*Data section*:

== == ==

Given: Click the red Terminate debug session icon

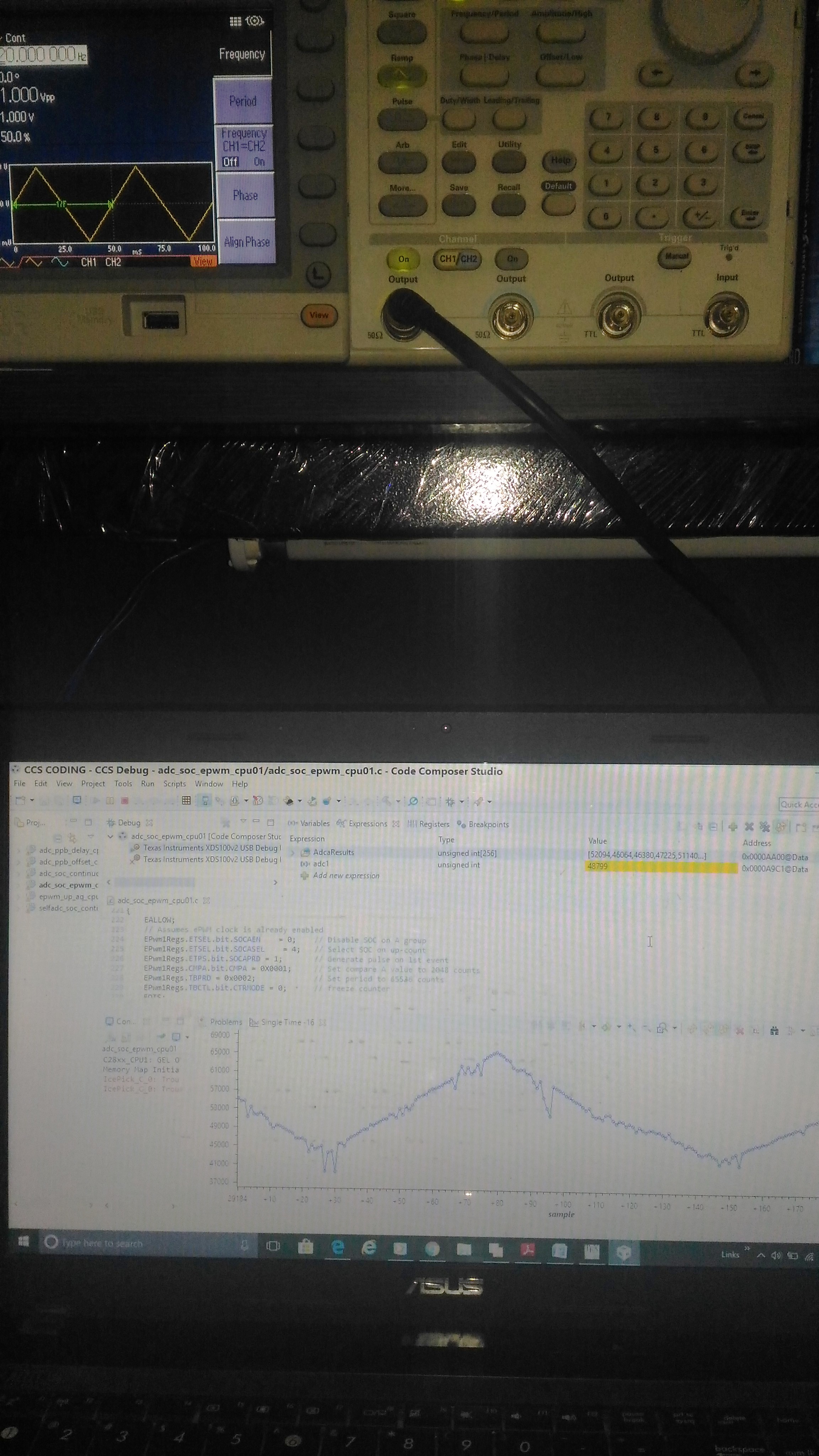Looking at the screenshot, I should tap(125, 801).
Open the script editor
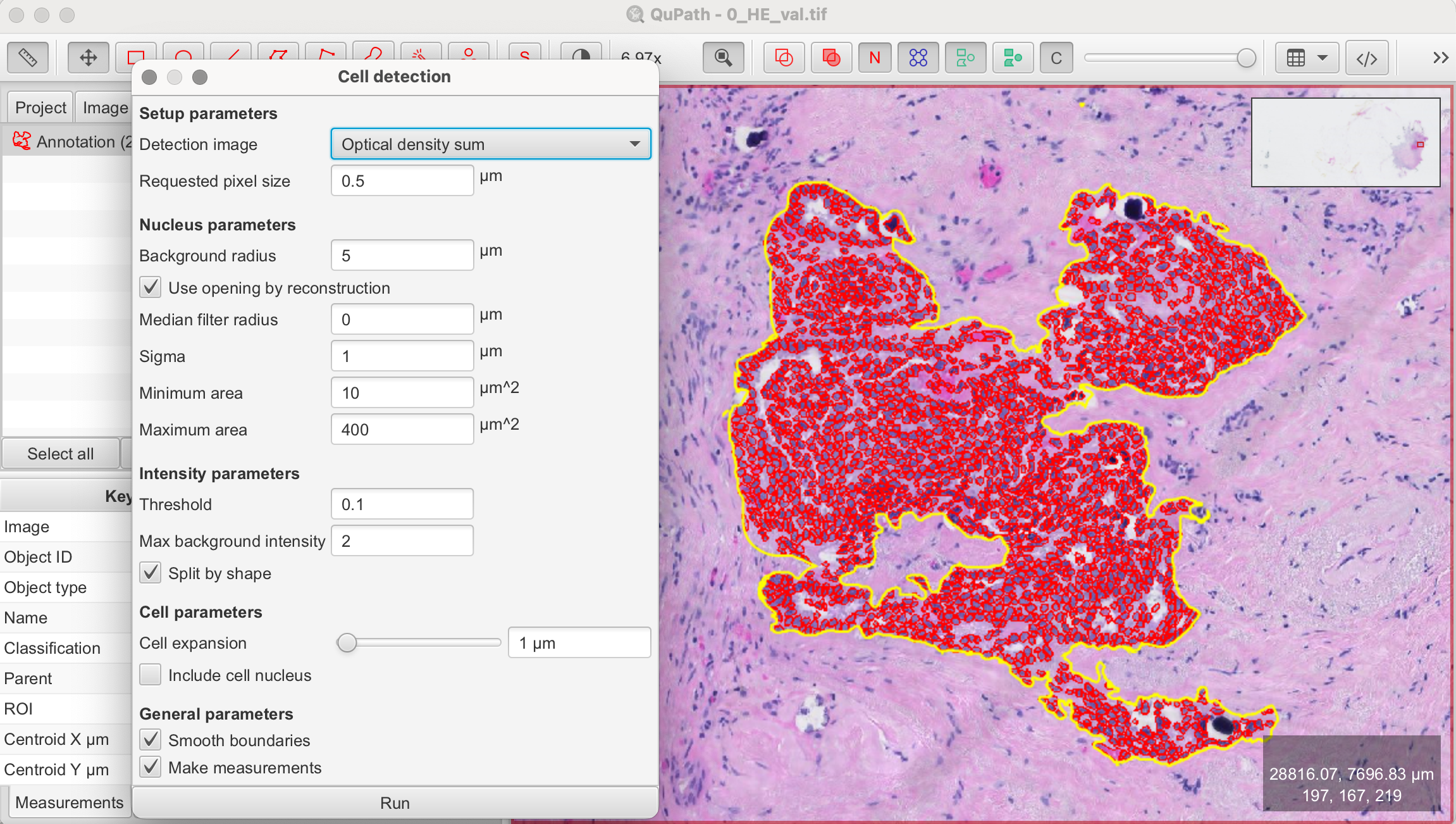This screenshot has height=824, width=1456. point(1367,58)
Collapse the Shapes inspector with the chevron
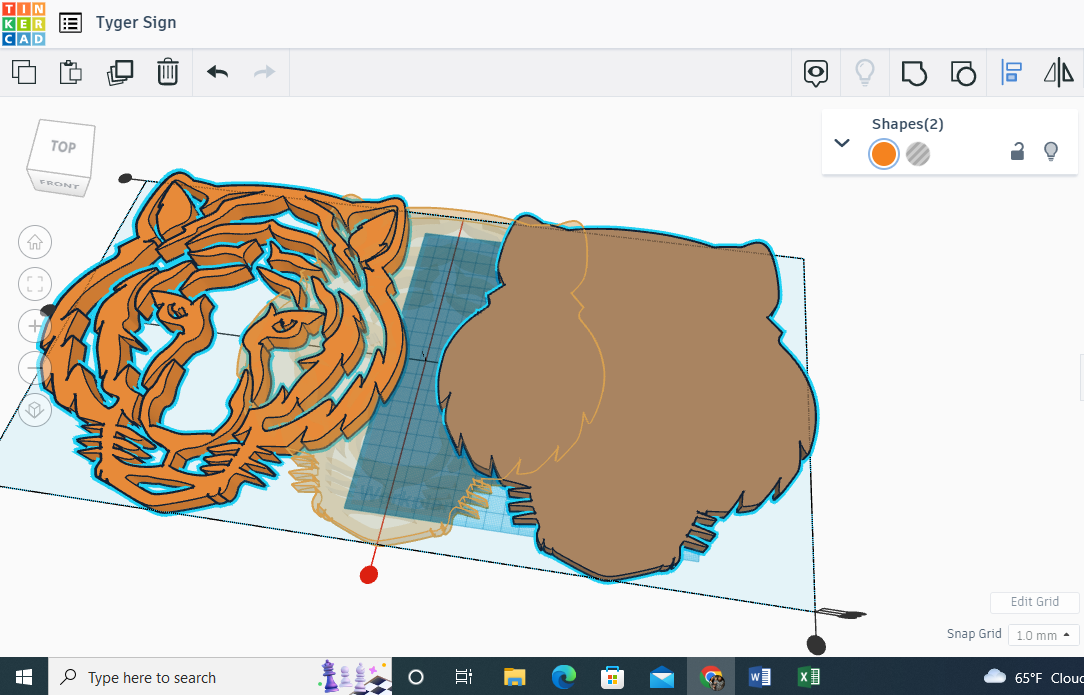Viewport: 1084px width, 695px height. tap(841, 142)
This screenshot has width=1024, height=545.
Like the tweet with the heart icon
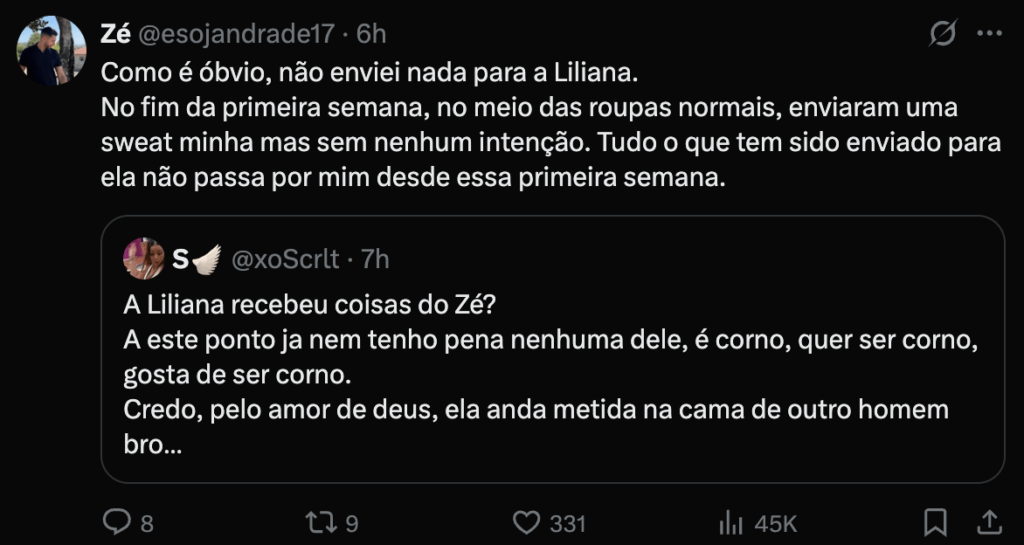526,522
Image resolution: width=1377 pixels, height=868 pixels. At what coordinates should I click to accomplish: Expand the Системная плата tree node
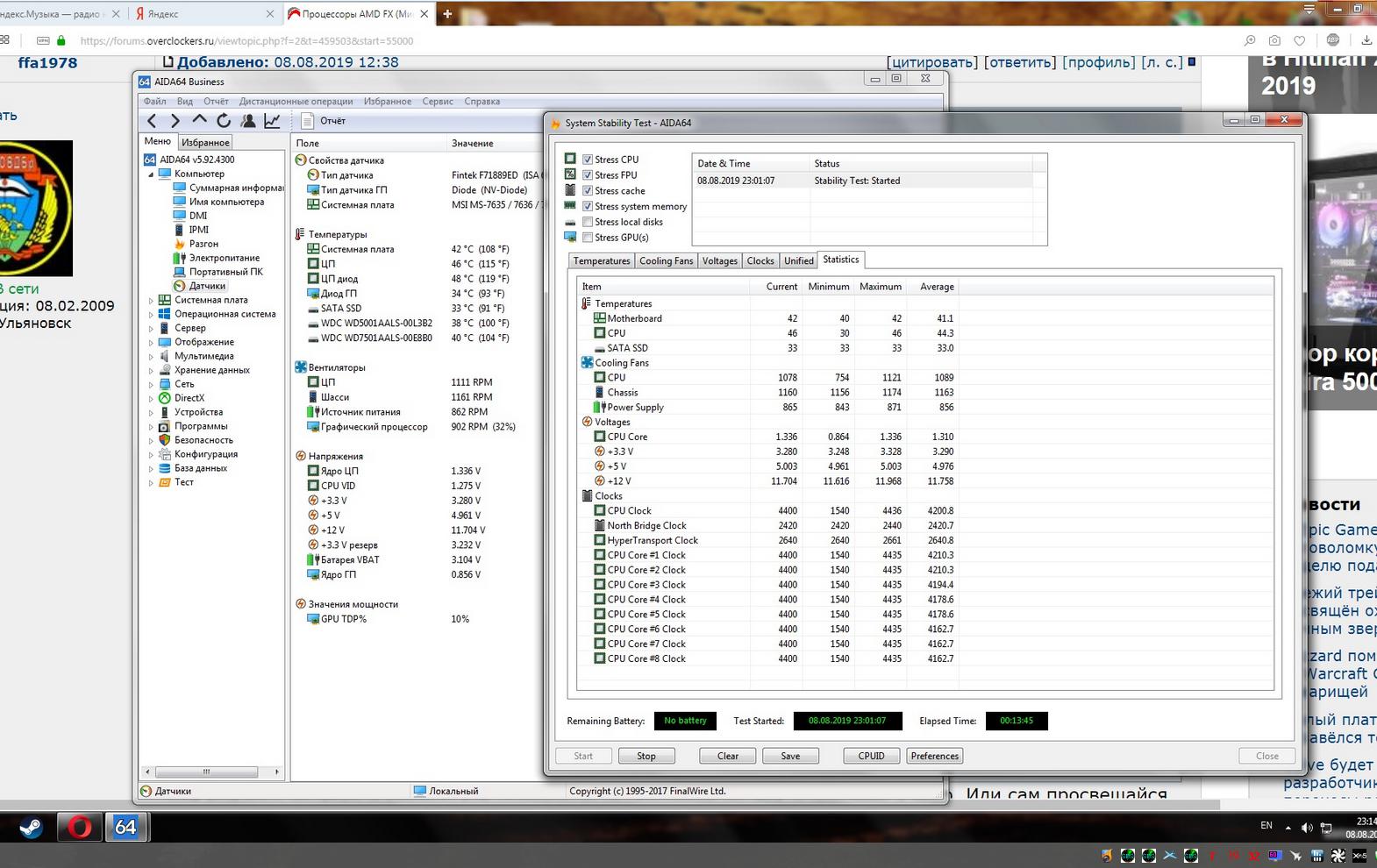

== == ==

*What you are asked to do*: Format every line of the listing above as a Markdown table with the columns "Row" and "Line", skipping blank lines. Leave the pictures out of the table.

*Solution for this problem*:
| Row | Line |
|---|---|
| 1 | Given: Click the red Terminate debug session icon |
| 2 | Looking at the screenshot, I should tap(125, 801). |
| 3 | Open the script editor |
| 4 | This screenshot has height=824, width=1456. point(1367,58) |
| 5 | Collapse the Shapes inspector with the chevron |
| 6 | Viewport: 1084px width, 695px height. tap(841, 142) |
| 7 | This screenshot has width=1024, height=545. |
| 8 | Like the tweet with the heart icon |
| 9 | 526,522 |
| 10 | Image resolution: width=1377 pixels, height=868 pixels. At what coordinates should I click to accomplish: Expand the Системная плата tree node |